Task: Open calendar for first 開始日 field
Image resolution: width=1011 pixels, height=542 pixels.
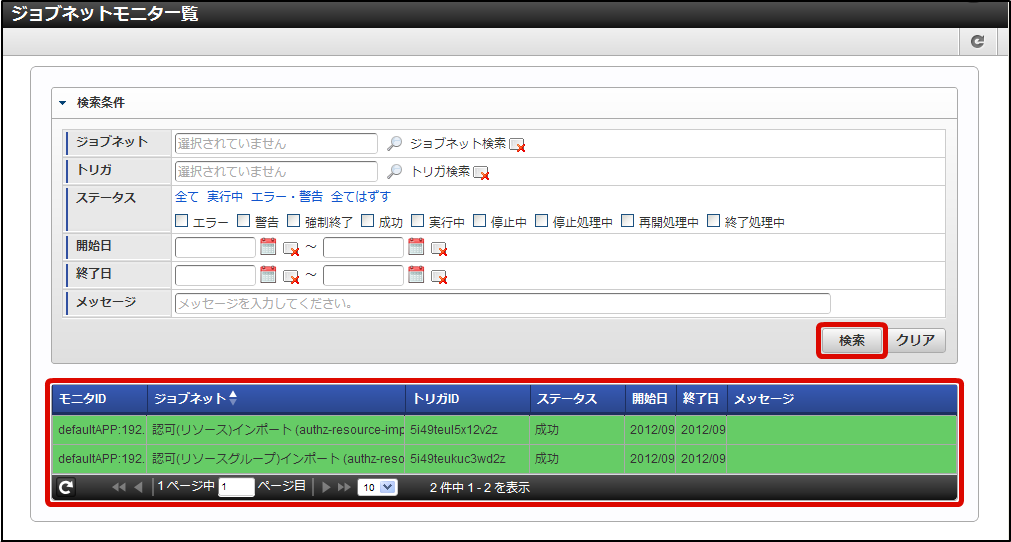Action: [x=268, y=247]
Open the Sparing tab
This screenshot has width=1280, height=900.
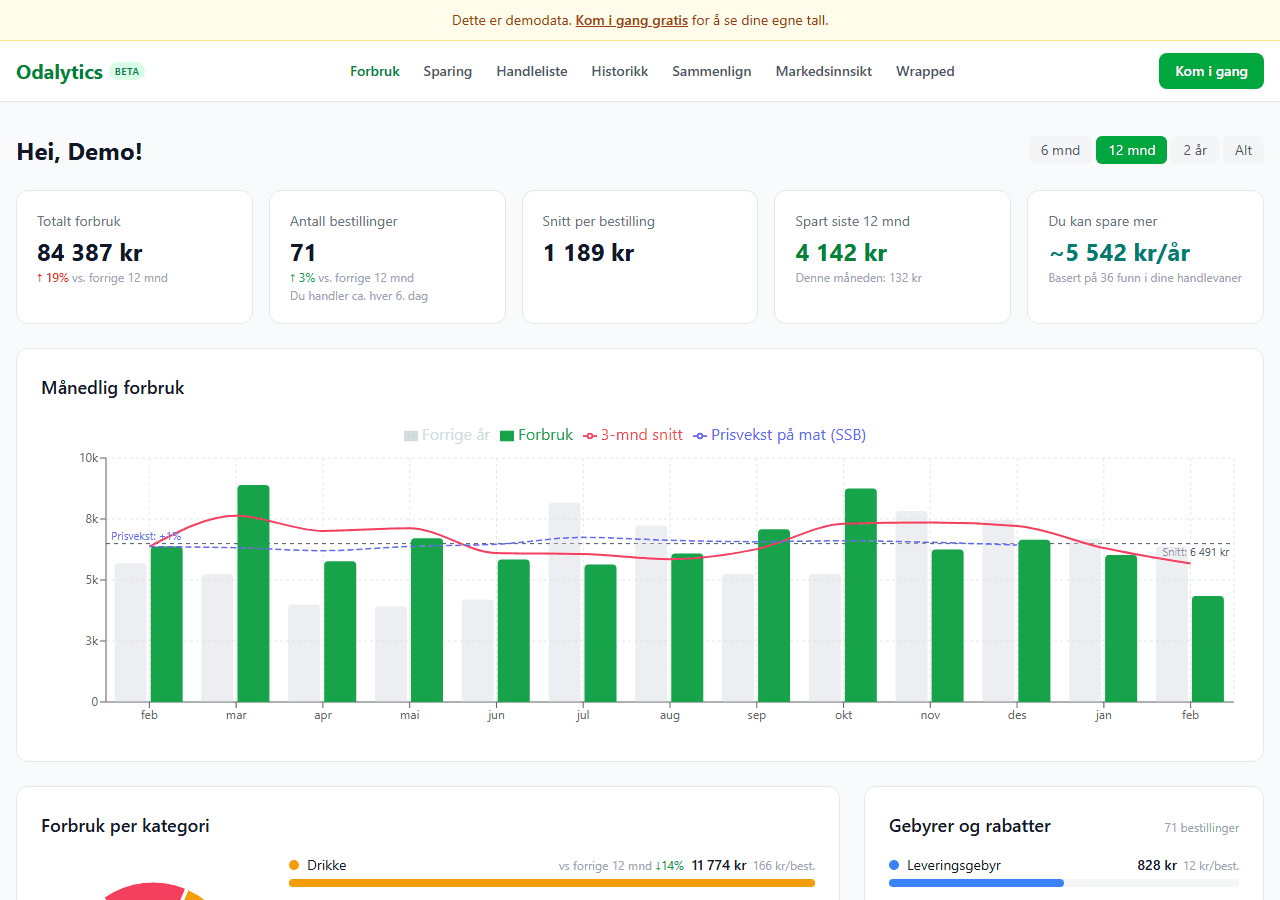tap(447, 72)
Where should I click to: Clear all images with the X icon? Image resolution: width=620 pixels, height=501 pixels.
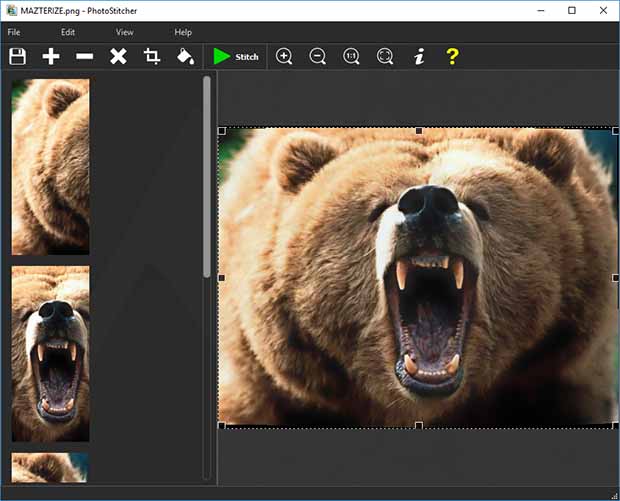tap(118, 57)
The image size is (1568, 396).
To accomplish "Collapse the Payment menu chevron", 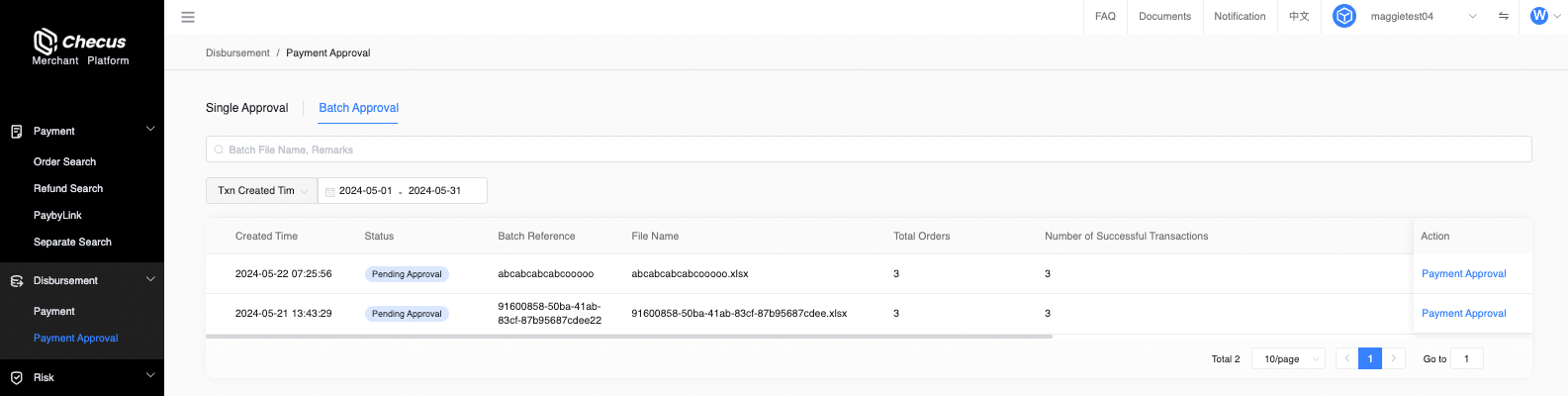I will coord(150,129).
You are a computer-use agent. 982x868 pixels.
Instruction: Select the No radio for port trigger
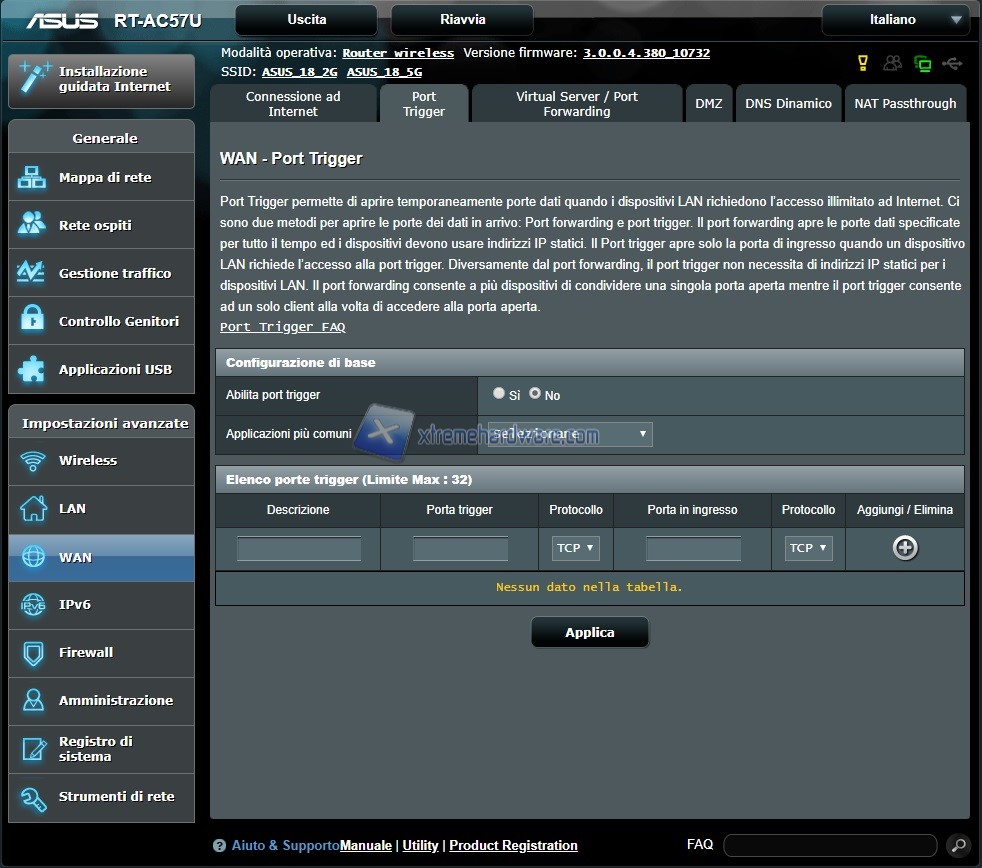coord(535,394)
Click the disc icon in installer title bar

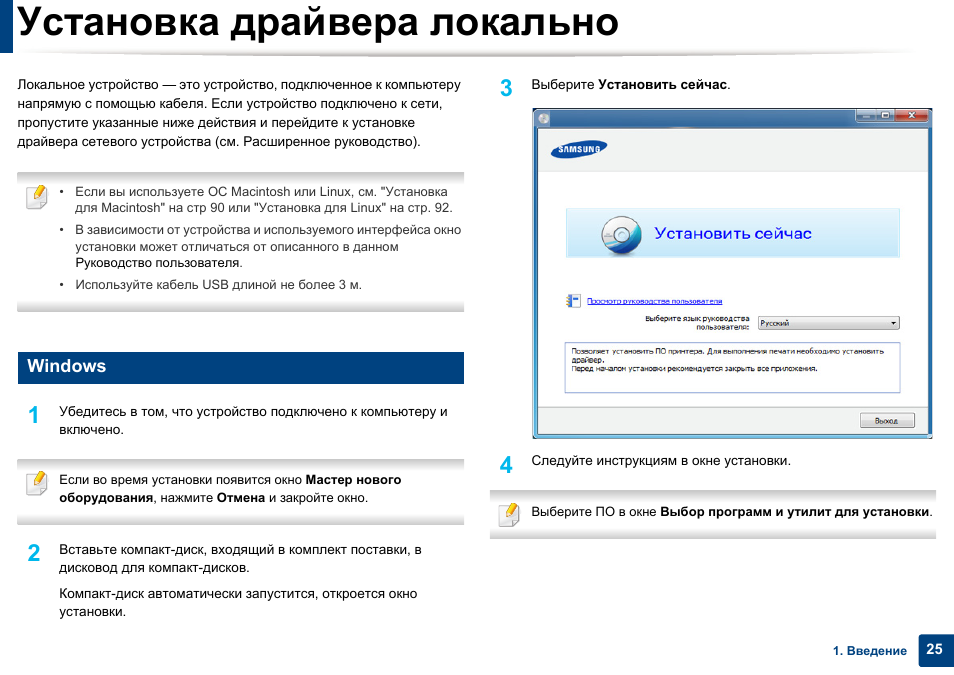(x=543, y=118)
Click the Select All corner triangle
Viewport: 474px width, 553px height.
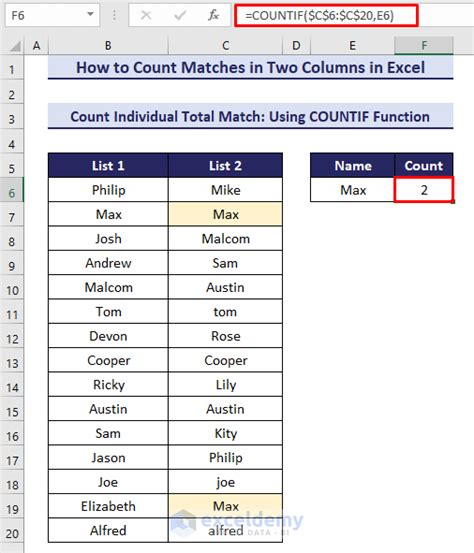point(15,46)
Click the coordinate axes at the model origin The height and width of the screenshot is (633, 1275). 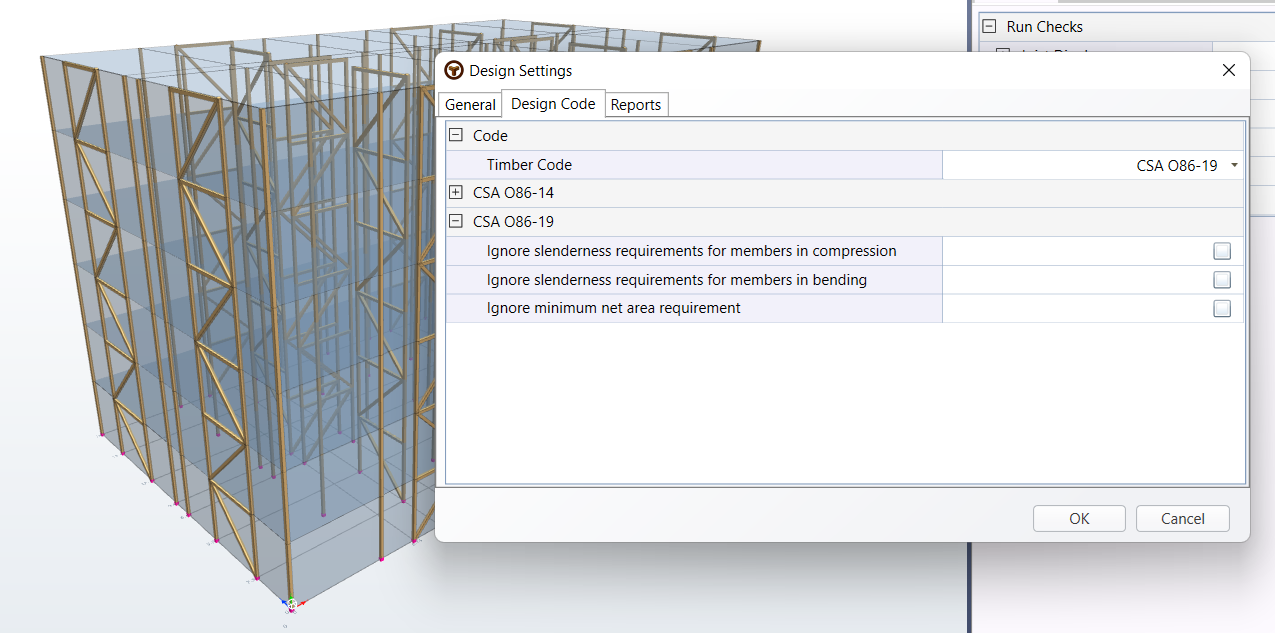[290, 604]
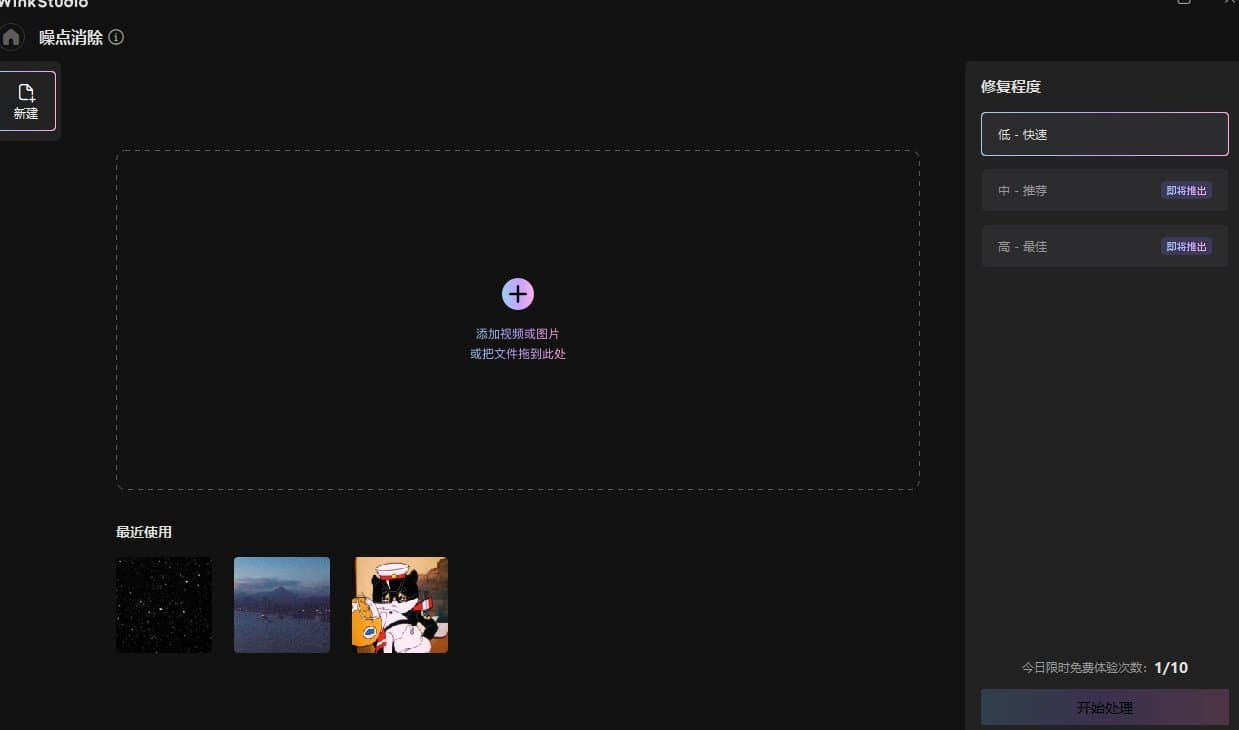The height and width of the screenshot is (730, 1239).
Task: Select the 低 - 快速 repair level
Action: [x=1104, y=133]
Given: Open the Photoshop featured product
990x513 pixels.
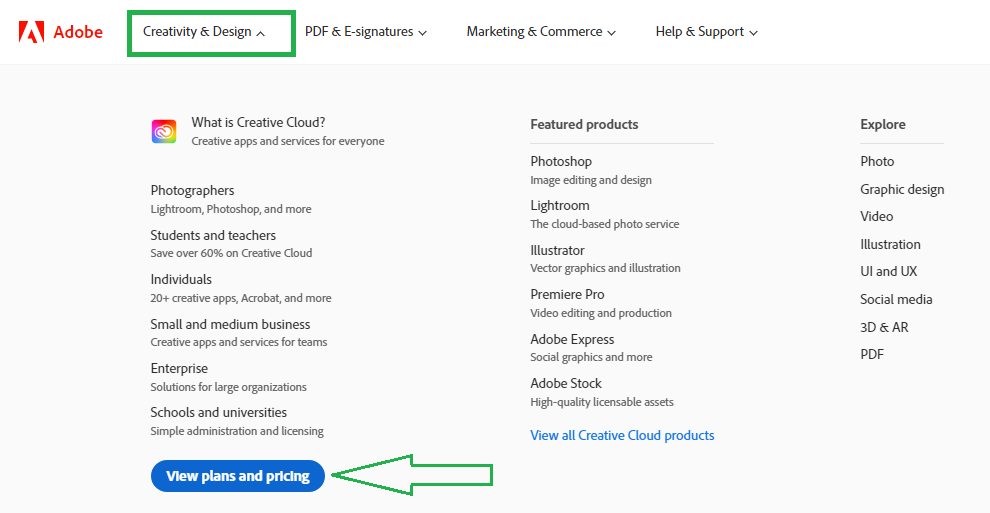Looking at the screenshot, I should (x=561, y=161).
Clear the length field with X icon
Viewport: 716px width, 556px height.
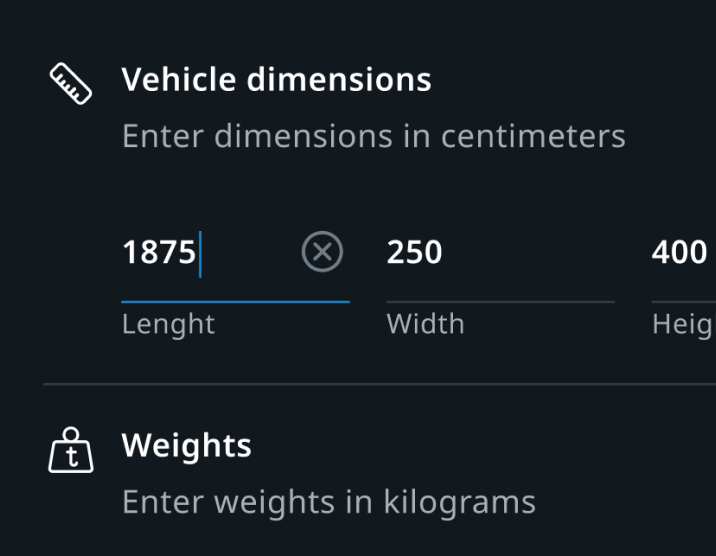(x=322, y=253)
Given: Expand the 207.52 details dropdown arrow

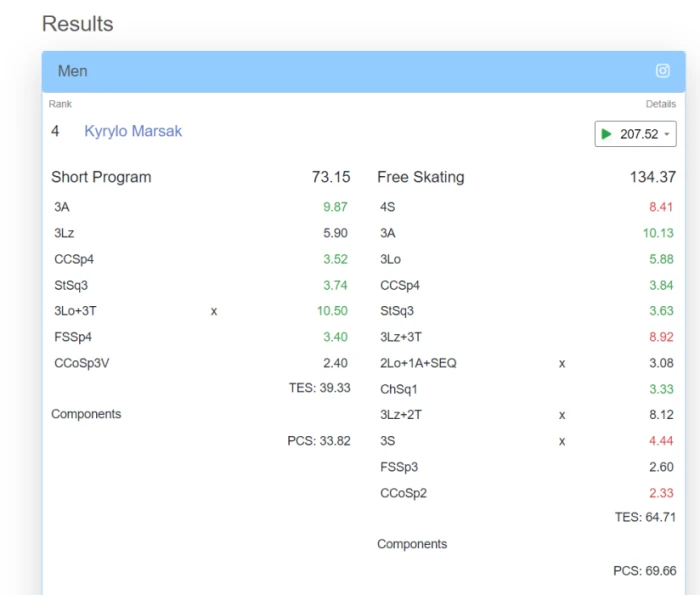Looking at the screenshot, I should (668, 134).
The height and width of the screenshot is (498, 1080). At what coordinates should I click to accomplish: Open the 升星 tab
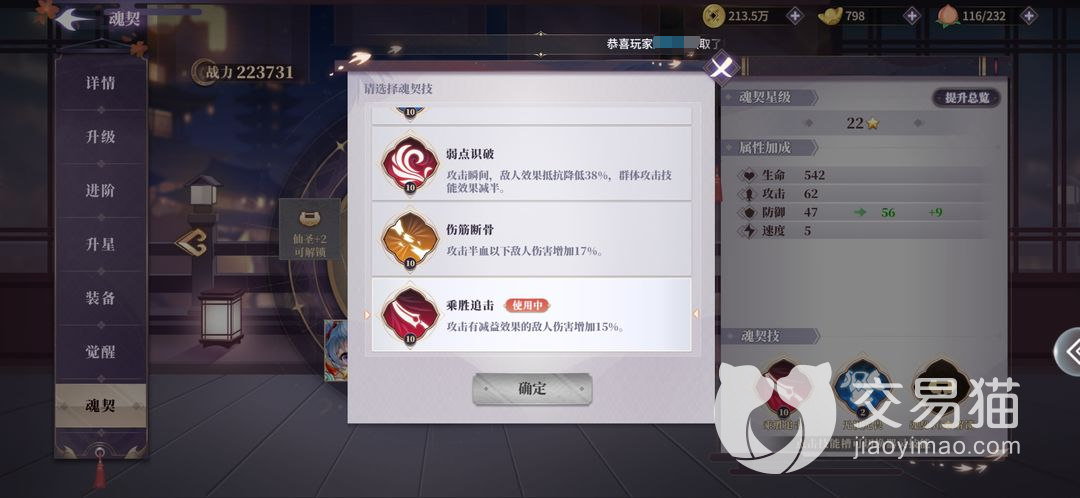(x=101, y=244)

# # # # #

◆ **WORK REQUEST**: Take the line with "The height and width of the screenshot is (498, 1080)." and each line after it through the end of the material above, and reproduce them exactly, without the pictures.

◆ **ANSWER TO THIS PROBLEM**:
The height and width of the screenshot is (498, 1080). At what coordinates should I click to accomplish: Open the 升星 tab
(x=101, y=244)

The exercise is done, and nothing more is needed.